# 42 Uniform Distribution

## 42.1 Probability Density Function

A random variable $$X$$ is said to have a Uniform Distribution with parameters $$a$$ and $$b$$ if its pdf is

$f(x)=\left\{ \begin{array}{ll} \frac{1}{b-a}, & a\leq x \leq b\\ 0 & elsewhere \end{array} \right.$

## 42.2 Cumulative Density Function

\begin{aligned} F(x) &= \int\limits_{a}^{x}\frac{1}{b-a}dt \\ &= \frac{t}{b-a}|_{a}^{x} \\ &= \frac{x}{b-a}-\frac{a}{b-a} \\ &= \frac{x-a}{b-a} \end{aligned}

$F(x)=\left\{ \begin{array}{lll} 0 & x<a\\ \frac{x-a}{b-a},& a\leq x\leq b\\ 1 & elsewhere \end{array}\right.$

## 42.3 Expected Values

\begin{aligned} E(X) &= \int\limits_{a}^{b}x\frac{1}{b-a}dx \\ &= \frac{1}{b-a}\int\limits_{a}^{b}x\ dx \\ &= \frac{1}{b-a}\cdot \Big[\frac{x^2}{2}\Big]_a^b \\ &= \frac{1}{b-a}\cdot\Big[\frac{b^2}{2}-\frac{a^2}{2}\Big] \\ &= \frac{1}{b-a}\cdot \frac{b^2-a^2}{2} \\ &= \frac{b^2-a^2}{2(b-a)} \\ &= \frac{(b-a)(b+a)}{2(b-a)} \\ &= \frac{b+a}{2} \\ \\ \\ E(X^2) &= \int\limits_{a}^{b}x^2\frac{1}{b-a}dx \\ &= \frac{1}{b-a}\int\limits_{a}^{b}x^2\ \frac{1}{b-a}dx \\ &= \frac{1}{b-a}\Big[\frac{x^3}{3}\Big]_a^b \\ &= \frac{1}{b-a}\Big[\frac{b^3-a^3}{3}\Big] \\ &= \frac{1}{b-a}\Big[\frac{(b-a)(b^2+ab+a^2)}{3}\Big] \\ &= \frac{(b-a)(b^2+ab+a^2)}{3(b-a)} \\ &= \frac{(b^2+ab+a^2)}{3} \\ \\ \\ \mu &= E(X) \\ &= \frac{b+a}{1} \\ \\ \\ \sigma^2 &= E(X^2) - E(X)^2 \\ &= \frac{b^2+ab+a^2}{3} - \frac{(b-a)^2}{4} \\ &= \frac{4(b^2+ab+a^2)-3(b+a)^2}{12} \\ &= \frac{4(b^2+ab+a^2-3(b^2+2ab+a^2)}{12} \\ &= \frac{4b^2+4ab+4a^2-3b^2-6ab-3a^2)}{12} \\ &= \frac{4b^2-3b^2+4ab-6ab+4a^2-3a^2}{12} \\ &= \frac{b^2-2a+a^2}{12}=\frac{(b-a)^2}{12} \end{aligned}

## 42.4 Moment Generating Function

\begin{aligned} M_X(t) &= E(e^{tX})=\int\limits_{a}^{b}e^{tx}\frac{1}{b-a}dx \\ &= \frac{1}{b-a}\int\limits_{a}^{b}e^{tx}dx \\ &= \frac{1}{b-a}\Big[\frac{e^{tb}-e^{ta}}{t}\Big] \\ &= \frac{e^{t(b-a)}}{t(b-a)} \end{aligned}

$$M_X^{(k)}(0)$$ will lead to an undefined operation (division by 0).

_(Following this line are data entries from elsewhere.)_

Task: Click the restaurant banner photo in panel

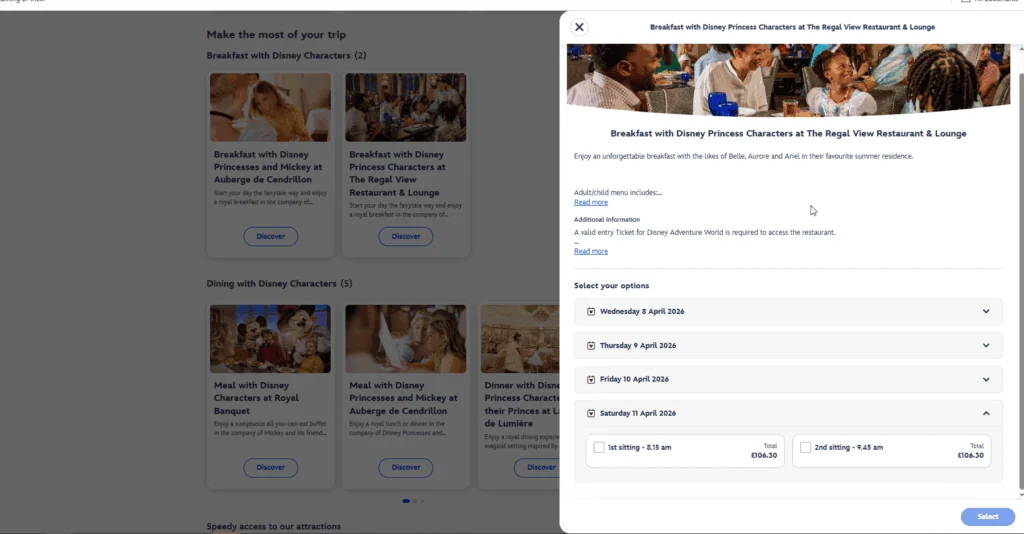Action: click(788, 78)
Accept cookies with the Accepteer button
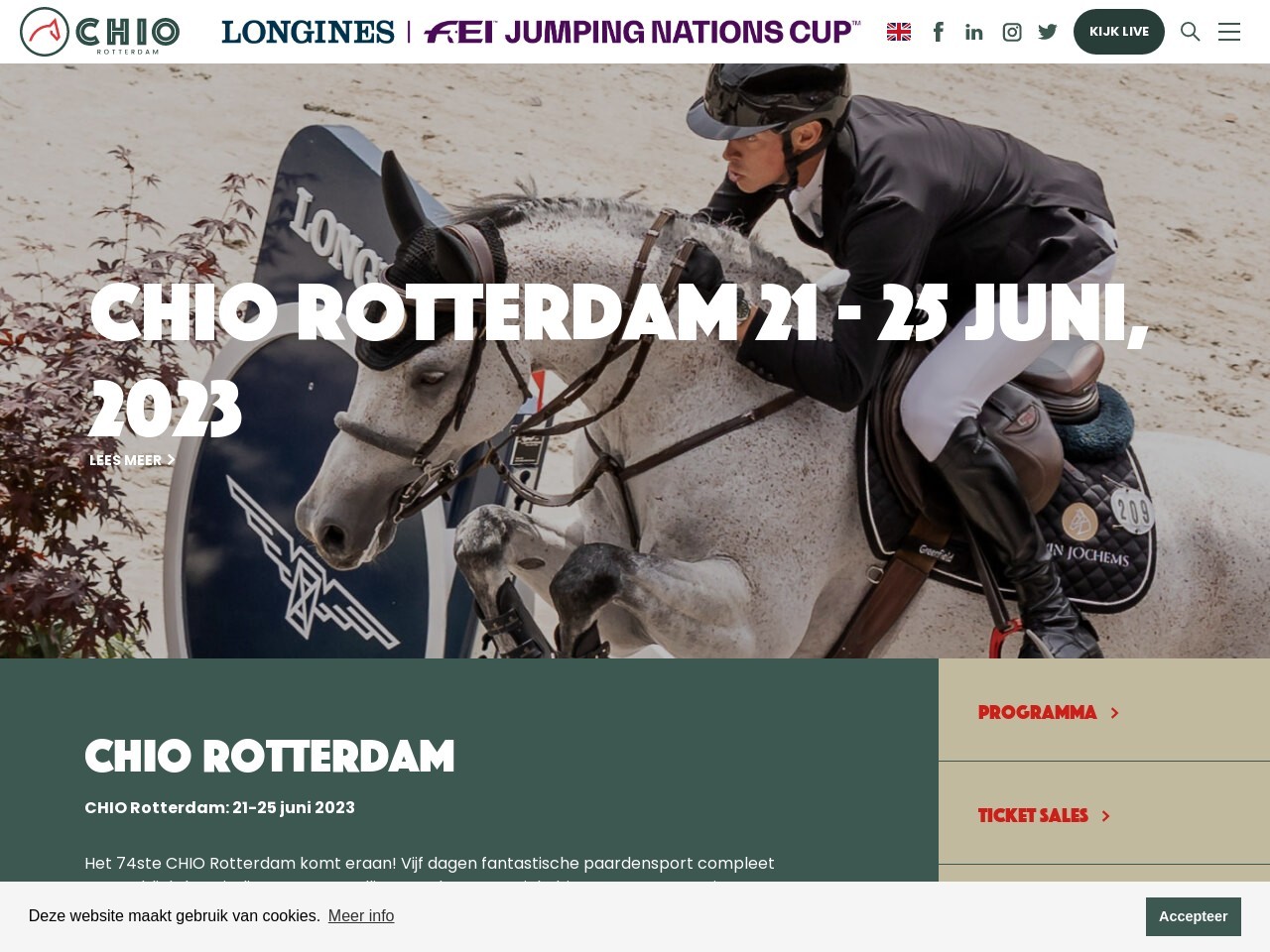 click(x=1194, y=916)
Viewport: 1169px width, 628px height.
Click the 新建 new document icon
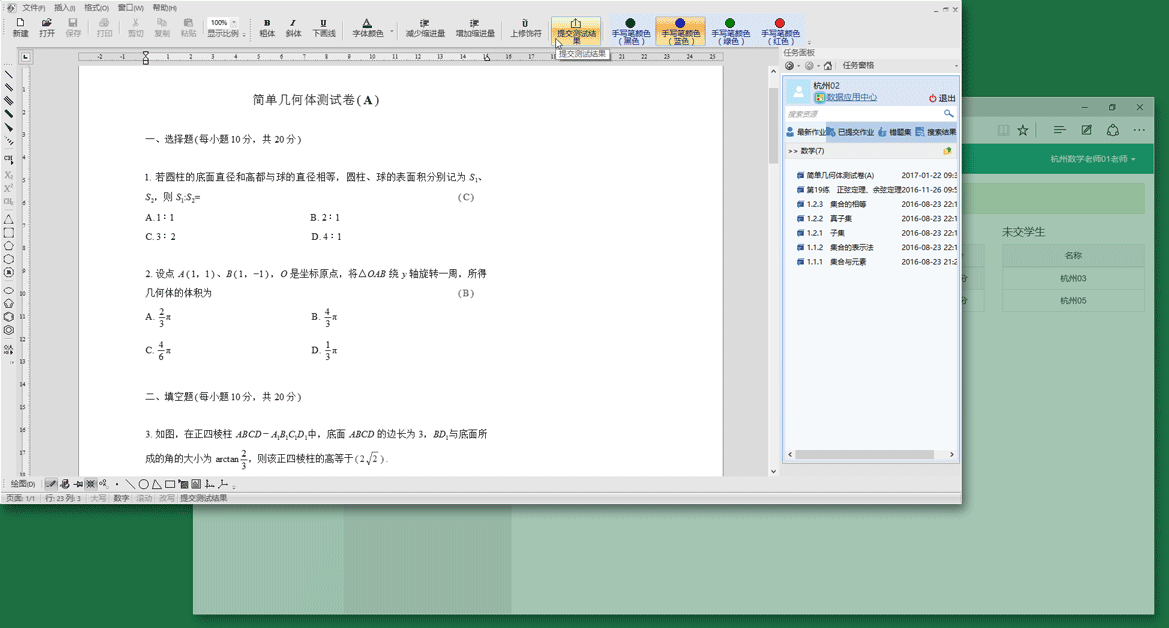[x=20, y=27]
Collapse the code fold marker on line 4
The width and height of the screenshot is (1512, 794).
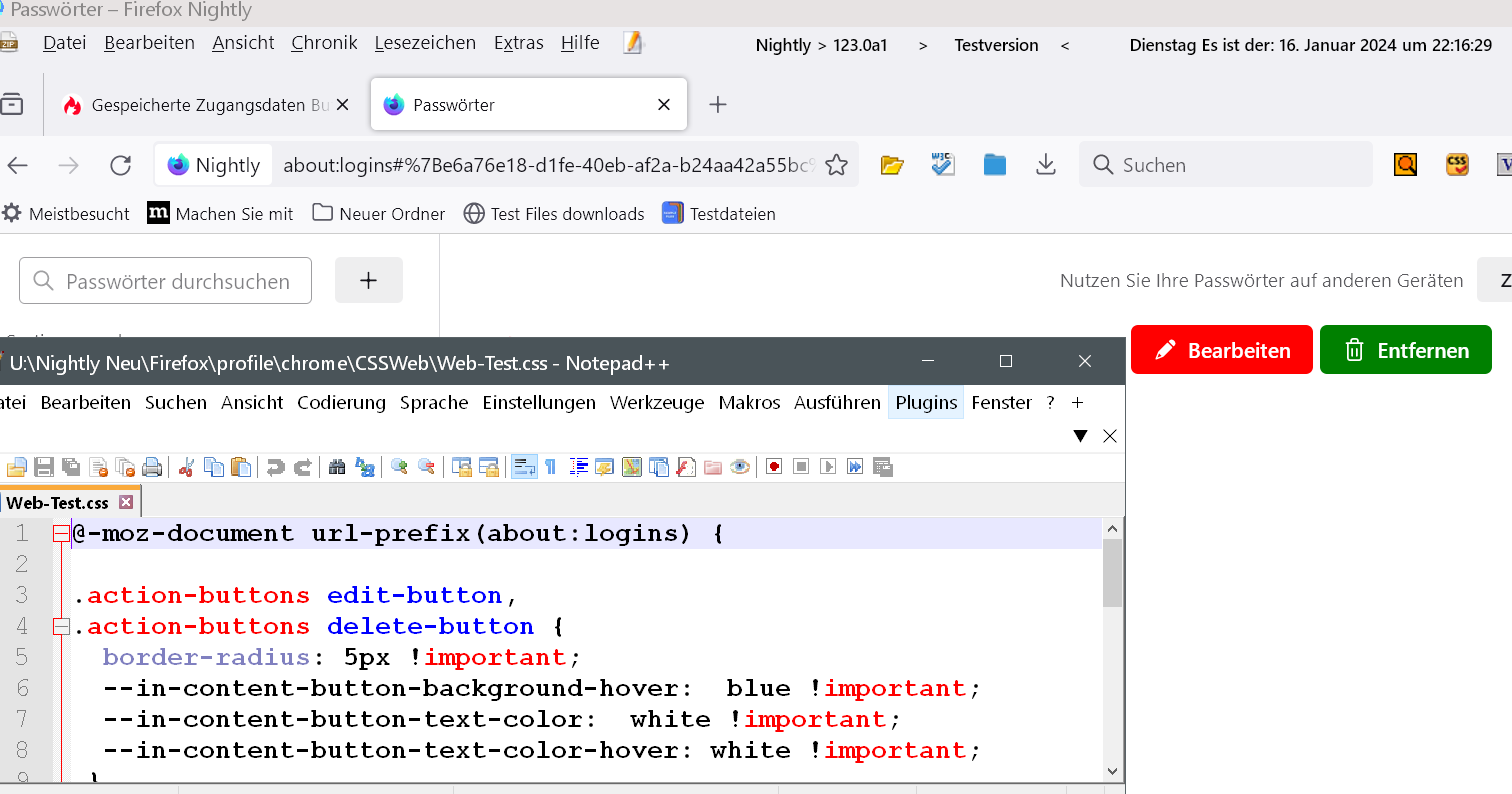(x=61, y=627)
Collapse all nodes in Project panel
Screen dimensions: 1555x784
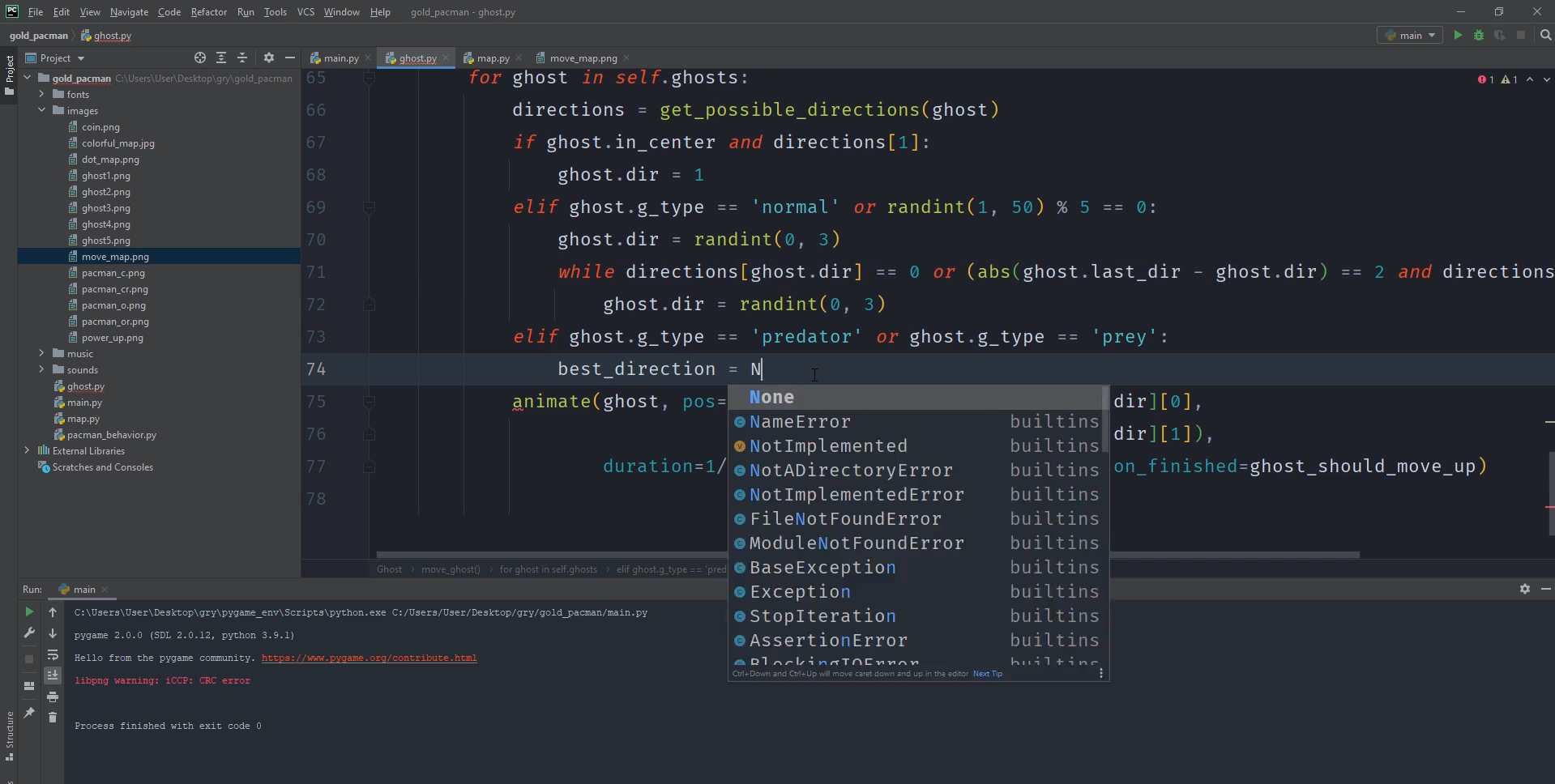(x=242, y=58)
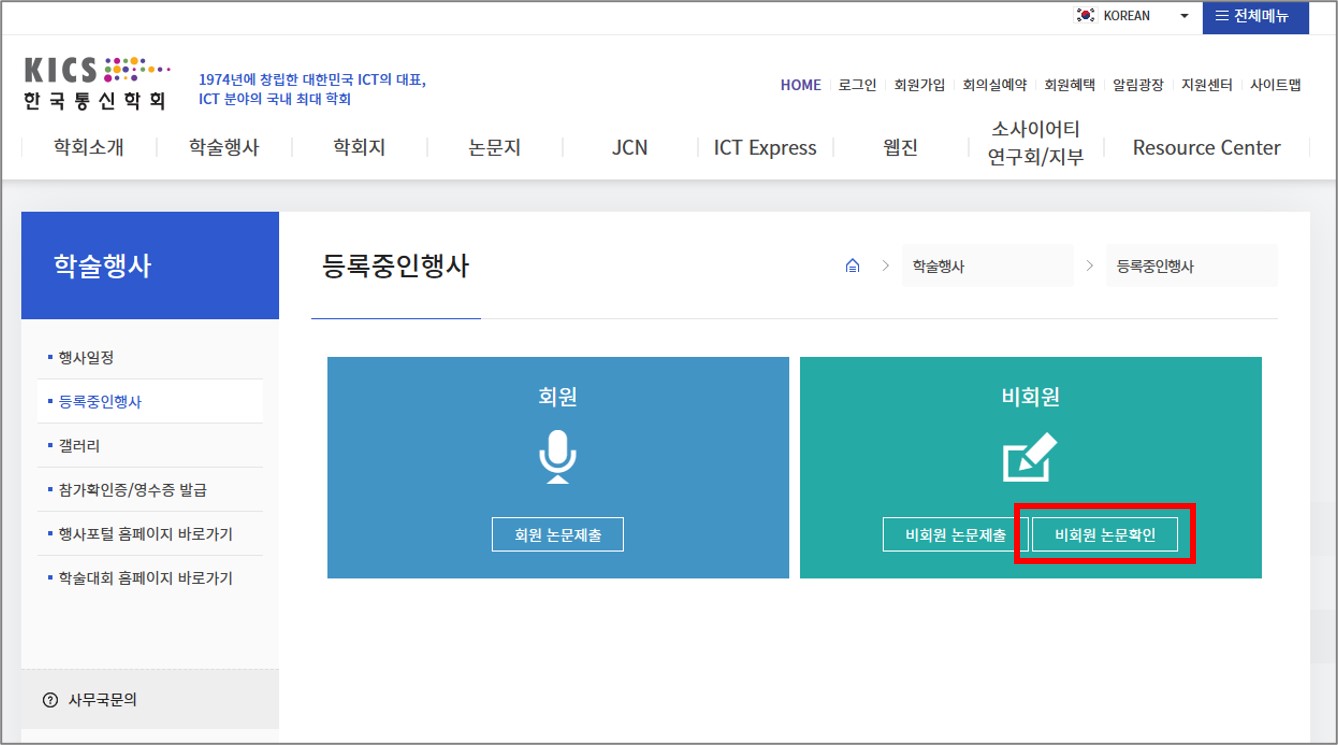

Thus, in the case of the Uniform distribution, we are unable to use the method of moments to identify parameter values.

## 42.6 Validity of the Distribution

$\int\limits_{a}^{b}\frac{1}{b-a} = 1$

Proof:

\begin{aligned} \int\limits_{a}^{b}\frac{1}{b-a} &= \frac{x}{b-a}\Big|_a^b \\ &= \frac{b}{b-a}-\frac{a}{b-a} \\ &= \frac{b-a}{b-a} \\ &= 1 \end{aligned}